Auch Curevac forscht seit Jahren an der mRNA-Technologie. Die Tübinger galten einst neben Biontech und anderen als einer der Hoffnungsträger bei der Entwicklung eines Impfstoffs gegen das Virus. Dann zog das Unternehmen seinen ersten Impfstoffkandidaten wegen vergleichsweise geringer Wirksamkeit aus dem Zulassungsverfahren zurück. In der Folge kam es zu Patentstreitigkeiten zwischen Curevac und Biontech. Zuletzt hatten die Tübinger Stellen gestrichen und wollten sich wieder stärker auf die Forschung konzentrieren.

"Für mich ist diese Transaktion weit mehr als nur ein geschäftlicher Schritt", sagte Curevac-Chef Alexander Zehnder. "Seit über zwei Jahrzehnten verfolgen beide Unternehmen ähnliche Ziele und sind dabei oft Herausforderungen aus unterschiedlichen Blickwinkeln angegangen." Das solle nun unter einem Dach vereint werden. Der Tübinger Forschungs- und Entwicklungsstandort von Curevac soll erhalten bleiben.

Kooperation mit Bristol Myers bringt Milliarden

Für Biontech kommt die Transaktion kurz nach der angekündigten Kooperation mit dem US-Konzern Bristol Myers Squibb.
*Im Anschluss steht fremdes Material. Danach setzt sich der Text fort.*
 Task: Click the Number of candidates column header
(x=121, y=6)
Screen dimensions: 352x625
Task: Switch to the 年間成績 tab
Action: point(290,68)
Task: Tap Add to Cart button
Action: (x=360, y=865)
Diese bezieht sich auf die Entwicklung eines der vielversprechendsten Krebs-Wirkstoffkandidaten namens BNT327. Der soll Mechanismen von Tumoren entgegenwirken, die das körpereigene Immunsystem unterdrücken.

Mit dieser Vereinbarung sind Milliardenzahlungen des US-Konzerns an Biontech verbunden – insgesamt 3,5 Milliarden US-Dollar (rund 3,06 Mrd. Euro) werden ohne Bedingungen fließen, teils im zweiten Quartal, teils bis 2028 mit Folgezahlungen. Wenn bestimmte Entwicklungsschritte erreicht werden, kann Biontech weitere bis zu 7,6 Milliarden US-Dollar erhalten.